The war in Iran driving up energy prices across the globe arguably remains the primary driver of recent market turmoil. Fundstrat Head of Research Tom Lee acknowledges the risks that high oil prices potentially pose, but last week, he pointed out that on an inflation-adjusted basis, current oil prices remain far lower than the all-time highs of $144 a barrel seen in July 2008. “To match those prices right now in real terms, oil right now would need to be around $220-$240,” he noted. They are currently far from that level.
The effect of current elevation in oil prices could be further dampened by the lower energy intensity of the U.S. economy (as measured by energy used per unit of GDP). Since 1980, this metric has dropped sharply, leading Lee to suggest that “the U.S. economy is a lot more resilient than many people realize.”
Furthermore, with the 10-day moving average of the equity put/call ratio around 0.9, the same average seen during the April 2025 lows. “This gives us a sense that investors have already prepared for the downside,” Lee told us, so “as we look ahead to the month of April, my view is that we are closer to a bottom than those with dire forecasts seem to be anticipating.”

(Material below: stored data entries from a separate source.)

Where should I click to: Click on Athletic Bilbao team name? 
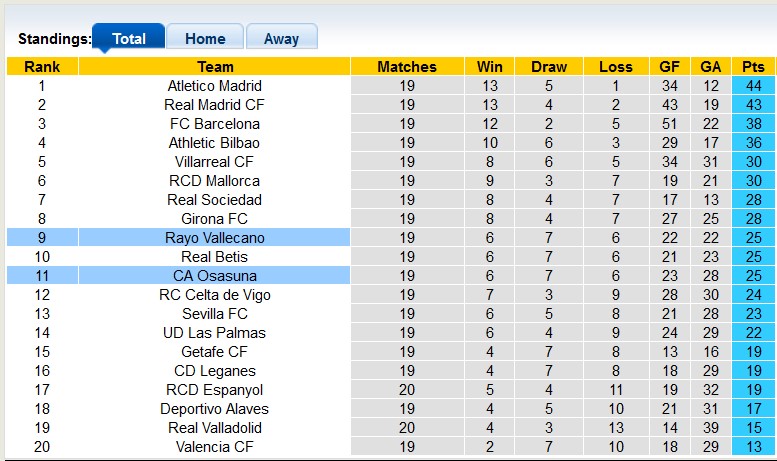(215, 143)
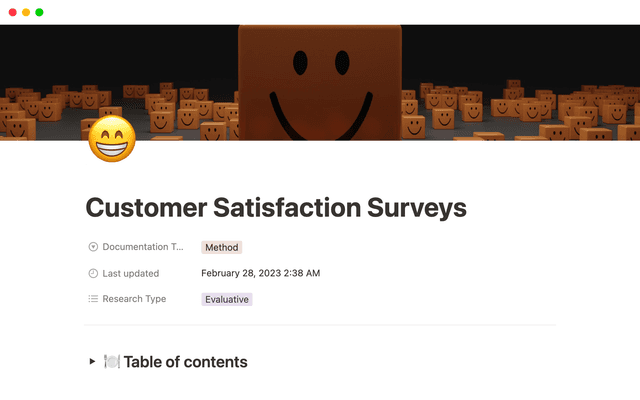Click the February 28, 2023 date value
The height and width of the screenshot is (400, 640).
(x=260, y=273)
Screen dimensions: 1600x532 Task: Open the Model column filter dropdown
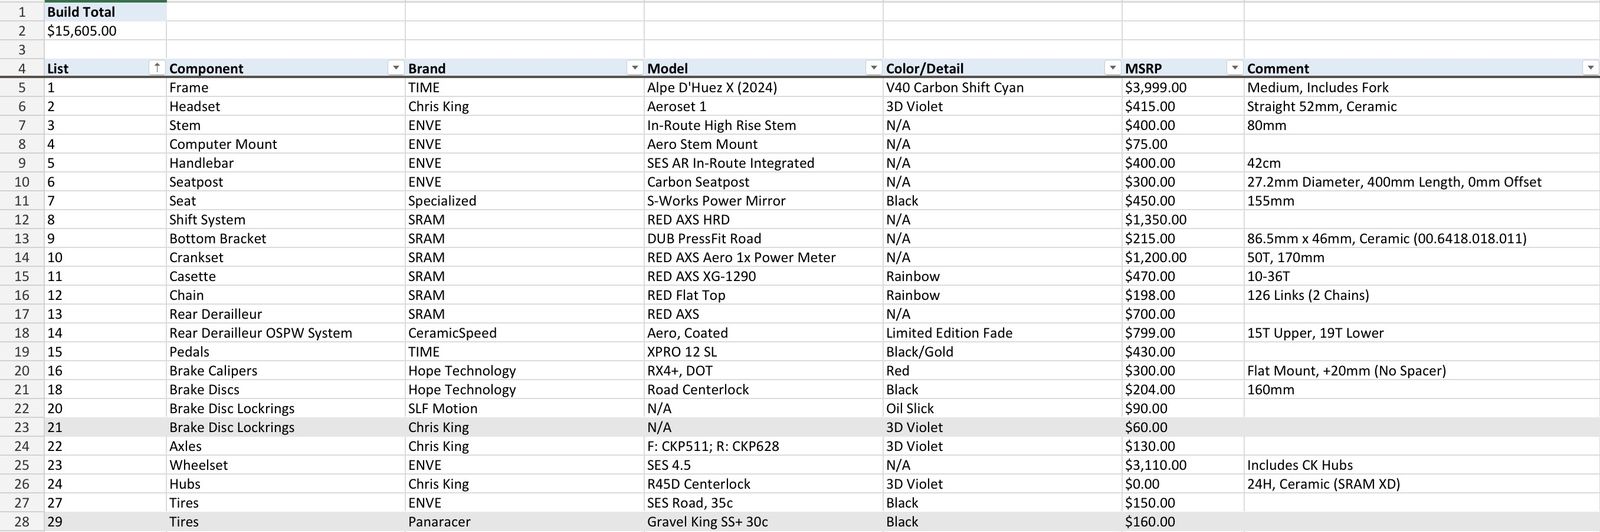[873, 68]
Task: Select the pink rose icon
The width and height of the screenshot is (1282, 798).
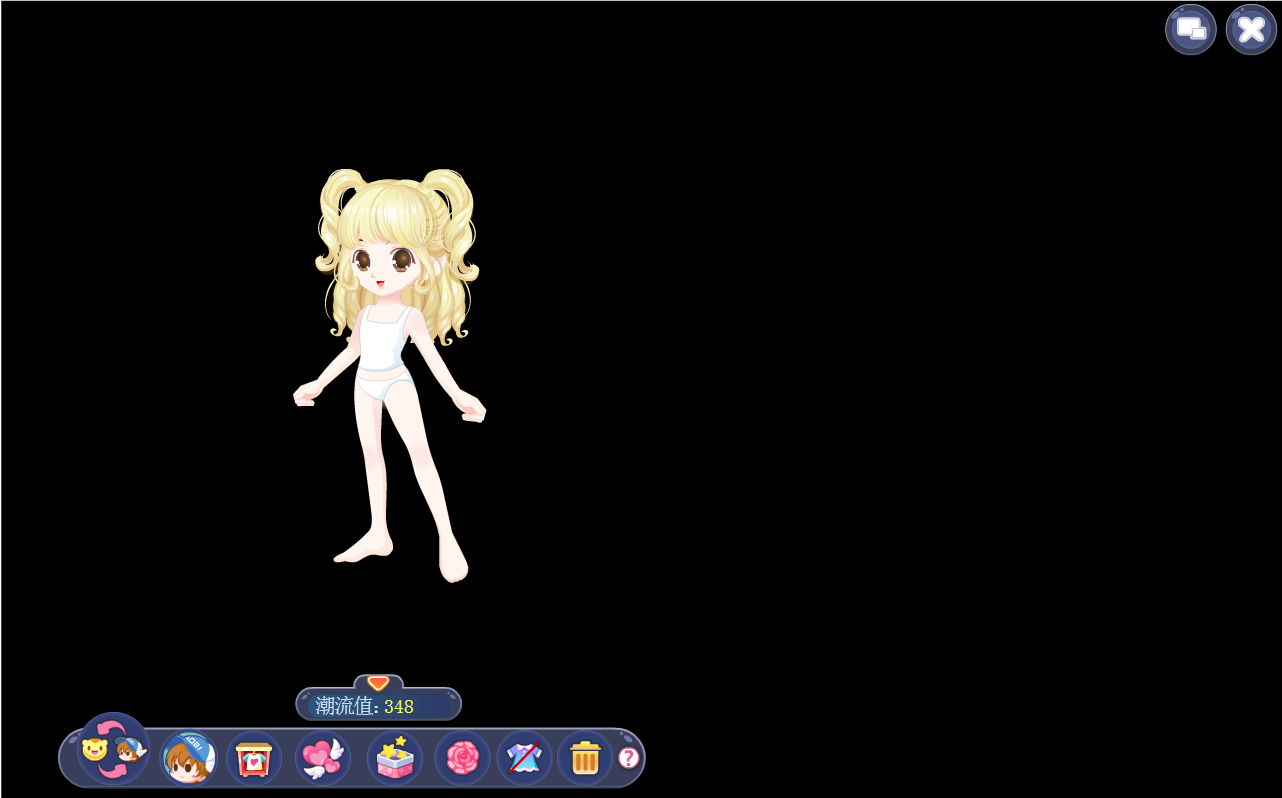Action: 462,758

Head of Technical Strategy Mark Newton concurs. “My view is that a bottoming process is starting to get underway,” he told us at our weekly research huddle. “There have been some refreshing developments in the last week with regards to market breadth. The percentage of Russell 3000 stocks above their 20-day moving average has gotten up above the 50% level. So even though some indices make it seem like we’re plummeting, the broader market is arguably stabilizing, and I think that is actually a pretty good sign.”

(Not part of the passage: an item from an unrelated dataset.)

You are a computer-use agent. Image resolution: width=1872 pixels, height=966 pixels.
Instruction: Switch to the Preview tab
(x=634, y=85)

Furthermore, Newton noted that sectors that had started declining ahead of the broader market are showing signs of life as well. “Both technology and financials have actually held up much better than the rest of the market in the last month. They’ve all been down about 4% but better than the S&P and much better than many other sectors. These both got their head start on the downside, so the fact that they now appear to be stabilizing, I view to be another good sign.”
“I’ve been pretty negative in recent weeks,” he conceded, “but I’m thinking that we’re getting to levels now where it makes a lot of sense to consider, you know, really buying dips and that we’re getting very, very close. I think you still have to be selective, but … yeah, I think we’re going to be OK.”